Adapted from the stories by Rudyard Kipling. Mowgli the “man-cub”, lost in the jungle, is rescued from the clutches of the fearsome tiger – Shere Khan, by Baloo the bear and Bagheera the Black Panther. Brought up with a family of wolf-cubs, the time eventually comes for Mowgli to return to the world of Man. But Mowgli is not finished with the jungle, for one day he returns to settle the score with Shere Khan…

The Truth Behind the Tales

November 2014

All fiction has been banned.  It seems that fairy tales are a thing of the past, buried beneath the ground or burned to ash.

But what happens when a little boy discovers the torn out pages of a book full of our favourite fairy tales?  Can the imaginations of children bring them back to life?

An improvised performance by the On Stage group

 

Alice In Wonderland and Alice Through the Looking Glass

July 2014

“Well done to the whole cast in Alice in wonderland you were outstanding tonight your hard work really was worth it and yes it was for all ages because I loved it especially the make up and costumes for Jordan Laight as the Cheshire Cat, Alex Cottom the red queen, Declan Mosson as the mad hater and Katie Booth as the white rabbit. I still thought everyone’s acting was great in the show today well done guys.”

Beth Avery

 

ODYSSEY 2

March 2014

Take a voyage with Aim High Theatre on the merry-go-round of the senses. Stop along the way to taste the circus of imagination and the backyard of discovery. Destination unknown.

Aim High are a group of young performers with learning disabilities.

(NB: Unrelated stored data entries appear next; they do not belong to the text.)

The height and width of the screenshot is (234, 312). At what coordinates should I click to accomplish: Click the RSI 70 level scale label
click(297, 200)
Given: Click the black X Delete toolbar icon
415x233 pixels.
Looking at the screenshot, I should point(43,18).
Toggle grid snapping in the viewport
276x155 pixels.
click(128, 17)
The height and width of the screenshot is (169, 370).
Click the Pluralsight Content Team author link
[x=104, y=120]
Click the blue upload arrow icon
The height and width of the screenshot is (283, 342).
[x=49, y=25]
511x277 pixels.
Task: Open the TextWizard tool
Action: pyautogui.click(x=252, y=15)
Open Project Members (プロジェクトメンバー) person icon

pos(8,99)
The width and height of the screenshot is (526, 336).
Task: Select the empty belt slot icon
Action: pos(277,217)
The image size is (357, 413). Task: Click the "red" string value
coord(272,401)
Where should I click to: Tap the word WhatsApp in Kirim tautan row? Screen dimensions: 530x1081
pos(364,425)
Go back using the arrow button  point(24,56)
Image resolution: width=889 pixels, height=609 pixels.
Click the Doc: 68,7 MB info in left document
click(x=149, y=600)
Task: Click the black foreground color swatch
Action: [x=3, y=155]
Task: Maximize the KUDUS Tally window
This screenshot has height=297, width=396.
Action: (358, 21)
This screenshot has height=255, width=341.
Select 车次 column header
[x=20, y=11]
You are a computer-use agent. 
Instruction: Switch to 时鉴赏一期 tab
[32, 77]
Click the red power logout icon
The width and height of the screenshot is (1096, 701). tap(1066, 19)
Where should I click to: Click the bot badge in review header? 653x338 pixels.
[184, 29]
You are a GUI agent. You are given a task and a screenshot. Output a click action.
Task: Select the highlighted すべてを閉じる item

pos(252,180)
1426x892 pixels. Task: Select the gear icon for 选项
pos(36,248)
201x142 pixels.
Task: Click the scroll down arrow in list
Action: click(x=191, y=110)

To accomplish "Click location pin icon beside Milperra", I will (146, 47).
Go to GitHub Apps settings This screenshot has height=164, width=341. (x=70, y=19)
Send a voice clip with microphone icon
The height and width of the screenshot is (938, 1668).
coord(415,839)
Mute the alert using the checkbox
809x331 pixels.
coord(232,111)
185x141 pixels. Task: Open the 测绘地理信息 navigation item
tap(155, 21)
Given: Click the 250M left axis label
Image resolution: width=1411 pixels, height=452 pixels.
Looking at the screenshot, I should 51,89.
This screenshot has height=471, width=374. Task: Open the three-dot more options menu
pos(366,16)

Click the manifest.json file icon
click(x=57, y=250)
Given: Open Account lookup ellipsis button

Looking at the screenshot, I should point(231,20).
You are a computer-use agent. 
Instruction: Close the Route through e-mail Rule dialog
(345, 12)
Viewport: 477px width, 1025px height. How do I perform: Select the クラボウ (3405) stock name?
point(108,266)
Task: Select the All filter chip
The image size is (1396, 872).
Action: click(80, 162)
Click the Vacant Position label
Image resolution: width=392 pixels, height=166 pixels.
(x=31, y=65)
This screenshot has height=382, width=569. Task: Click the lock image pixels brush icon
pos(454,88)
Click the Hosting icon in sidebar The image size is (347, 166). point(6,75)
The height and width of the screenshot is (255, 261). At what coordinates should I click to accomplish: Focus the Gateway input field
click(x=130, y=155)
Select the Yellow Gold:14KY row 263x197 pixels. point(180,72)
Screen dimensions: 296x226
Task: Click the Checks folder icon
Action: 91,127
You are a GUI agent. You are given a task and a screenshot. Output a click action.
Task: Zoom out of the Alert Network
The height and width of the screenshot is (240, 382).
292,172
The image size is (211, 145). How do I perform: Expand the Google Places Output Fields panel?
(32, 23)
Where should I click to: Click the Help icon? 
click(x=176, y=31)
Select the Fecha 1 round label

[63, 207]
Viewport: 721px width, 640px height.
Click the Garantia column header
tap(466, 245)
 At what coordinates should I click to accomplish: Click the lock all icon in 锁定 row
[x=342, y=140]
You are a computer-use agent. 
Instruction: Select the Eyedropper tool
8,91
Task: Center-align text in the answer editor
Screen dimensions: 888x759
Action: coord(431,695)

Following the success of their debut performance ‘Elevator’, Oddssey 2  is the group’s second devised performance.

Lord of the Flies

Jan 2014

Lord of the Flies

Palace Youth Theatre, Redditch

****

WHEN Peter Brook filmed Lord of the Flies in 1961, he took his little bevy of mostly amateur actors to the Caribbean: Puerto Rico, and the small island of Vieques, off the Eastern Coast. The result: a masterpiece of black-and-white filming.

The youngsters of Redditch’s Palace Youth Theatre – and the numbers game required that many boys’ roles here were taken, often superbly well, by girls – had no such luxury with which to conjure up the remote paradise on which their aeroplane has crashed, wiping out all adults.

Yet in this often first-rate production, director Liz Sifford demonstrated with her promising cast time and again what can be achieved with scant or simple resources.

The restrained set (Alan Sifford) spoke mountains. A vast shattered cockpit, eerie, blackened, hung over rear stage left like an evil eye: the Beast, you felt, could see all, hear all, sense all. As an omen of what is to come in the story, as barbarism conquers humanity, and Christian values yield to idolatry and unbridled evil, it could scarcely have been bettered.

On the other side, a rock – the rock. I lost count of how many imaginative blockings Sifford managed with her actors – two simple levels, used to astonishing effect: a benign gathering place, but increasingly a marshalling yard for monstrosity. When the hunters gather, you sense the moral order about to be inverted.

William Golding’s modern morality tale, in playwright Nigel Williams’s stage adaptation (first seen in the 1995 RSC production) used here, is too famous, and almost too grimly pessimistic, to recite again.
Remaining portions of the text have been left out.